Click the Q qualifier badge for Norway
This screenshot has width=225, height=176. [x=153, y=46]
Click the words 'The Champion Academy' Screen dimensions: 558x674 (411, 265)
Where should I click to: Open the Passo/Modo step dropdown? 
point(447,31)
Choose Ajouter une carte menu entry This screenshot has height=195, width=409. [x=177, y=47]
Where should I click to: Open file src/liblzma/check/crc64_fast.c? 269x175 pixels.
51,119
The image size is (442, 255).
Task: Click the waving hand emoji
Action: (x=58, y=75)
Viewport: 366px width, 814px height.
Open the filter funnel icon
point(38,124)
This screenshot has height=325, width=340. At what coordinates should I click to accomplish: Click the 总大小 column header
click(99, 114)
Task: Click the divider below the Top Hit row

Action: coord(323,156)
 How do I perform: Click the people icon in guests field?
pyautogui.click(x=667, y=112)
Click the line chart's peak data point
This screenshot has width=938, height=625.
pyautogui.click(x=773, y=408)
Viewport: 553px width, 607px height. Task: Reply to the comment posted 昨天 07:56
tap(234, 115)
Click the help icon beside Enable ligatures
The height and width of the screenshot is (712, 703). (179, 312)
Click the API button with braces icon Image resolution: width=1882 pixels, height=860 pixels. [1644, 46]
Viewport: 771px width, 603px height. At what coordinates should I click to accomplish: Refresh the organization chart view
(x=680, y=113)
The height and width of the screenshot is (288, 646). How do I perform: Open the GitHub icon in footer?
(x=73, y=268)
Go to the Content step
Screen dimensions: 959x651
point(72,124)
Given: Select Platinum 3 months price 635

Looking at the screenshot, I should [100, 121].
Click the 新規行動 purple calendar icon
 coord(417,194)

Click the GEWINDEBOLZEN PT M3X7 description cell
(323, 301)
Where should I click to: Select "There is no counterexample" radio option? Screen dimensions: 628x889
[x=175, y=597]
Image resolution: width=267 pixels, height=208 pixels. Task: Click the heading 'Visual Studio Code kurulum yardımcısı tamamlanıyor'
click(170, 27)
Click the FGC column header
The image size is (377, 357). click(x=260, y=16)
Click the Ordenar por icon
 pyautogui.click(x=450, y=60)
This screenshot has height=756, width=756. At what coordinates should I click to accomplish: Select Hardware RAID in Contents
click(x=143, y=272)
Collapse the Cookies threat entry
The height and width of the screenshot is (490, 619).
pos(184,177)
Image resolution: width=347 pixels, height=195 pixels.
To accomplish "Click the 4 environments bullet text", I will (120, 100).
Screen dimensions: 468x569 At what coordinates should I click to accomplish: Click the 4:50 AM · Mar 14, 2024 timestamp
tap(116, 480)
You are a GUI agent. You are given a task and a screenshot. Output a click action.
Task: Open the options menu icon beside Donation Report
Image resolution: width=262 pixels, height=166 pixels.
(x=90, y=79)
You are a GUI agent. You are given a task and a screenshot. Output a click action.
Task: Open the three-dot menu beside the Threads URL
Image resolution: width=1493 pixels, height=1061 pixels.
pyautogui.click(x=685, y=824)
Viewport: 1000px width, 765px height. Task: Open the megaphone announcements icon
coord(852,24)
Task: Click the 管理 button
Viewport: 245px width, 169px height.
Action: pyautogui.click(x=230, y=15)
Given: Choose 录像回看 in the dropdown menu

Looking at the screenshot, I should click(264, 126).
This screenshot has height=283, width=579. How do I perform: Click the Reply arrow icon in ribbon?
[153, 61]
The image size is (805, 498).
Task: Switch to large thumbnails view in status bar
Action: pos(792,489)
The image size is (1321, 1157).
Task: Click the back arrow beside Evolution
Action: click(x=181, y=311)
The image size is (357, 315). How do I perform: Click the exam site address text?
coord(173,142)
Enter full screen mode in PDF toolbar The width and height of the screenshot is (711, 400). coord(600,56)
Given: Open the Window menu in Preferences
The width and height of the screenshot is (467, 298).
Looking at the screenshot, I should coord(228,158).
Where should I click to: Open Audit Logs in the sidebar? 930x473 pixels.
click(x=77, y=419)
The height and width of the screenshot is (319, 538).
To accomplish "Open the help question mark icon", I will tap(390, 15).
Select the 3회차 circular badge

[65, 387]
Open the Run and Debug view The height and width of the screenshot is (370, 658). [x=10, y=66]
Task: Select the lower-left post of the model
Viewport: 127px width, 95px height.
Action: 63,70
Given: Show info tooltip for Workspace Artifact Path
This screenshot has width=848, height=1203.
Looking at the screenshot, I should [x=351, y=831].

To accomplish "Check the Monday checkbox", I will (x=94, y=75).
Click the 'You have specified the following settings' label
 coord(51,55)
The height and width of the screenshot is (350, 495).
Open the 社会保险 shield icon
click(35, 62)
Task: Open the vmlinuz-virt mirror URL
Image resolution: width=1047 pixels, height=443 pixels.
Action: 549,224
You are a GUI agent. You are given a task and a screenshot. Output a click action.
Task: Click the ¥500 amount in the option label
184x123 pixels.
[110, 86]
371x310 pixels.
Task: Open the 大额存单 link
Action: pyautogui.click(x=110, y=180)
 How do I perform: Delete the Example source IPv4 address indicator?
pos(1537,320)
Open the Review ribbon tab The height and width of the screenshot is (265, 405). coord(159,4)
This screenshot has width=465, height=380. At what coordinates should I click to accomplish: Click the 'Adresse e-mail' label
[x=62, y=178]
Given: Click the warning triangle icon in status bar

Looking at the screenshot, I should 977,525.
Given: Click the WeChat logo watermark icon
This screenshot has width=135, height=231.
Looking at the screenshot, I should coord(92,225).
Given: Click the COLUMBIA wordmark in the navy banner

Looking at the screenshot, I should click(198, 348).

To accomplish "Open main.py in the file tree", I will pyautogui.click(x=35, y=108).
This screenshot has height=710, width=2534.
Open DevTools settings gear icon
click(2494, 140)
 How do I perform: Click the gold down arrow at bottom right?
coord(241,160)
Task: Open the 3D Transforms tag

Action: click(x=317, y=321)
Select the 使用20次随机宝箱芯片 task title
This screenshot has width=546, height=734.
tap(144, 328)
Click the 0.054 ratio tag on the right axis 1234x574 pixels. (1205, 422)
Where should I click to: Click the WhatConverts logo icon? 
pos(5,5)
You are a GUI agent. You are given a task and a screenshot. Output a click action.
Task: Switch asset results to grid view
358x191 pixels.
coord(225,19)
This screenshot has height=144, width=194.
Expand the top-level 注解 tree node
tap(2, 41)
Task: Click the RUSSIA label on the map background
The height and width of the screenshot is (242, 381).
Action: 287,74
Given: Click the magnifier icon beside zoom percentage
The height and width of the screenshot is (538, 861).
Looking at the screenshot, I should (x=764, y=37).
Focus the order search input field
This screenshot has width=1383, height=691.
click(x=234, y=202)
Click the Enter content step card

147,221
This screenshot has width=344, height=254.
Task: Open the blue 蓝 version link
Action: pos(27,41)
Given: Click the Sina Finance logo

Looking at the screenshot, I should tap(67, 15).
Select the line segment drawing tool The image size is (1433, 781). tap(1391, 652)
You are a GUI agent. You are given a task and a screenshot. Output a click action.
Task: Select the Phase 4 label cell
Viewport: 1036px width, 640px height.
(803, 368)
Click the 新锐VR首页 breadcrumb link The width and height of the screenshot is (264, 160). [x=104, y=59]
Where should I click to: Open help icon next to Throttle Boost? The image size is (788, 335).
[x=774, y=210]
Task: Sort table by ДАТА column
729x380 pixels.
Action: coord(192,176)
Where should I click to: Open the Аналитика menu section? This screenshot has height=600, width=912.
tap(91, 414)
=====
→ GOAL OF THE EXERCISE
Reproduce every line of the material above exactly.

→ RESPONSE
Click the Q qualifier badge for Norway
This screenshot has width=225, height=176. [x=153, y=46]
Click the words 'The Champion Academy' Screen dimensions: 558x674 (411, 265)
Where should I click to: Open the Passo/Modo step dropdown? 
point(447,31)
Choose Ajouter une carte menu entry This screenshot has height=195, width=409. [x=177, y=47]
Where should I click to: Open file src/liblzma/check/crc64_fast.c? 269x175 pixels.
51,119
The image size is (442, 255).
Task: Click the waving hand emoji
Action: (x=58, y=75)
Viewport: 366px width, 814px height.
Open the filter funnel icon
point(38,124)
This screenshot has height=325, width=340. At what coordinates should I click to accomplish: Click the 总大小 column header
click(99, 114)
Task: Click the divider below the Top Hit row

Action: coord(323,156)
 How do I perform: Click the people icon in guests field?
pyautogui.click(x=667, y=112)
Click the line chart's peak data point
This screenshot has width=938, height=625.
pyautogui.click(x=773, y=408)
Viewport: 553px width, 607px height. Task: Reply to the comment posted 昨天 07:56
tap(234, 115)
Click the help icon beside Enable ligatures
The height and width of the screenshot is (712, 703). (179, 312)
Click the API button with braces icon Image resolution: width=1882 pixels, height=860 pixels. [1644, 46]
Viewport: 771px width, 603px height. At what coordinates should I click to accomplish: Refresh the organization chart view
(x=680, y=113)
The height and width of the screenshot is (288, 646). How do I perform: Open the GitHub icon in footer?
(x=73, y=268)
Go to the Content step
Screen dimensions: 959x651
point(72,124)
Given: Select Platinum 3 months price 635

Looking at the screenshot, I should [100, 121].
Click the 新規行動 purple calendar icon
 coord(417,194)

Click the GEWINDEBOLZEN PT M3X7 description cell
(323, 301)
Where should I click to: Select "There is no counterexample" radio option? Screen dimensions: 628x889
[x=175, y=597]
Image resolution: width=267 pixels, height=208 pixels. Task: Click the heading 'Visual Studio Code kurulum yardımcısı tamamlanıyor'
click(170, 27)
Click the FGC column header
The image size is (377, 357). click(x=260, y=16)
Click the Ordenar por icon
 pyautogui.click(x=450, y=60)
This screenshot has height=756, width=756. At what coordinates should I click to accomplish: Select Hardware RAID in Contents
click(x=143, y=272)
Collapse the Cookies threat entry
The height and width of the screenshot is (490, 619).
pos(184,177)
Image resolution: width=347 pixels, height=195 pixels.
To accomplish "Click the 4 environments bullet text", I will (120, 100).
Screen dimensions: 468x569 At what coordinates should I click to accomplish: Click the 4:50 AM · Mar 14, 2024 timestamp
tap(116, 480)
You are a GUI agent. You are given a task and a screenshot. Output a click action.
Task: Open the options menu icon beside Donation Report
Image resolution: width=262 pixels, height=166 pixels.
(x=90, y=79)
You are a GUI agent. You are given a task and a screenshot. Output a click action.
Task: Open the three-dot menu beside the Threads URL
Image resolution: width=1493 pixels, height=1061 pixels.
pyautogui.click(x=685, y=824)
Viewport: 1000px width, 765px height. Task: Open the megaphone announcements icon
coord(852,24)
Task: Click the 管理 button
Viewport: 245px width, 169px height.
Action: pyautogui.click(x=230, y=15)
Given: Choose 录像回看 in the dropdown menu

Looking at the screenshot, I should click(264, 126).
This screenshot has height=283, width=579. How do I perform: Click the Reply arrow icon in ribbon?
[153, 61]
The image size is (805, 498).
Task: Switch to large thumbnails view in status bar
Action: pos(792,489)
The image size is (1321, 1157).
Task: Click the back arrow beside Evolution
Action: click(x=181, y=311)
The image size is (357, 315). How do I perform: Click the exam site address text?
coord(173,142)
Enter full screen mode in PDF toolbar The width and height of the screenshot is (711, 400). coord(600,56)
Given: Open the Window menu in Preferences
The width and height of the screenshot is (467, 298).
Looking at the screenshot, I should coord(228,158).
Where should I click to: Open Audit Logs in the sidebar? 930x473 pixels.
click(x=77, y=419)
The height and width of the screenshot is (319, 538).
To accomplish "Open the help question mark icon", I will tap(390, 15).
Select the 3회차 circular badge

[65, 387]
Open the Run and Debug view The height and width of the screenshot is (370, 658). [x=10, y=66]
Task: Select the lower-left post of the model
Viewport: 127px width, 95px height.
Action: 63,70
Given: Show info tooltip for Workspace Artifact Path
This screenshot has width=848, height=1203.
Looking at the screenshot, I should [x=351, y=831].

To accomplish "Check the Monday checkbox", I will (x=94, y=75).
Click the 'You have specified the following settings' label
 coord(51,55)
The height and width of the screenshot is (350, 495).
Open the 社会保险 shield icon
click(35, 62)
Task: Open the vmlinuz-virt mirror URL
Image resolution: width=1047 pixels, height=443 pixels.
Action: 549,224
You are a GUI agent. You are given a task and a screenshot. Output a click action.
Task: Click the ¥500 amount in the option label
184x123 pixels.
[110, 86]
371x310 pixels.
Task: Open the 大额存单 link
Action: pyautogui.click(x=110, y=180)
 How do I perform: Delete the Example source IPv4 address indicator?
pos(1537,320)
Open the Review ribbon tab The height and width of the screenshot is (265, 405). coord(159,4)
This screenshot has width=465, height=380. At what coordinates should I click to accomplish: Click the 'Adresse e-mail' label
[x=62, y=178]
Given: Click the warning triangle icon in status bar

Looking at the screenshot, I should 977,525.
Given: Click the WeChat logo watermark icon
This screenshot has width=135, height=231.
Looking at the screenshot, I should coord(92,225).
Given: Click the COLUMBIA wordmark in the navy banner

Looking at the screenshot, I should click(198, 348).

To accomplish "Open main.py in the file tree", I will pyautogui.click(x=35, y=108).
This screenshot has height=710, width=2534.
Open DevTools settings gear icon
click(2494, 140)
 How do I perform: Click the gold down arrow at bottom right?
coord(241,160)
Task: Open the 3D Transforms tag

Action: click(x=317, y=321)
Select the 使用20次随机宝箱芯片 task title
This screenshot has width=546, height=734.
tap(144, 328)
Click the 0.054 ratio tag on the right axis 1234x574 pixels. (1205, 422)
Where should I click to: Click the WhatConverts logo icon? 
pos(5,5)
You are a GUI agent. You are given a task and a screenshot. Output a click action.
Task: Switch asset results to grid view
358x191 pixels.
coord(225,19)
This screenshot has height=144, width=194.
Expand the top-level 注解 tree node
tap(2, 41)
Task: Click the RUSSIA label on the map background
The height and width of the screenshot is (242, 381).
Action: 287,74
Given: Click the magnifier icon beside zoom percentage
The height and width of the screenshot is (538, 861).
Looking at the screenshot, I should (x=764, y=37).
Focus the order search input field
This screenshot has width=1383, height=691.
click(x=234, y=202)
Click the Enter content step card

147,221
This screenshot has width=344, height=254.
Task: Open the blue 蓝 version link
Action: pos(27,41)
Given: Click the Sina Finance logo

Looking at the screenshot, I should tap(67, 15).
Select the line segment drawing tool The image size is (1433, 781). tap(1391, 652)
You are a GUI agent. You are given a task and a screenshot. Output a click action.
Task: Select the Phase 4 label cell
Viewport: 1036px width, 640px height.
(803, 368)
Click the 新锐VR首页 breadcrumb link The width and height of the screenshot is (264, 160). [x=104, y=59]
Where should I click to: Open help icon next to Throttle Boost? The image size is (788, 335).
[x=774, y=210]
Task: Sort table by ДАТА column
729x380 pixels.
Action: coord(192,176)
Where should I click to: Open the Аналитика menu section? This screenshot has height=600, width=912.
tap(91, 414)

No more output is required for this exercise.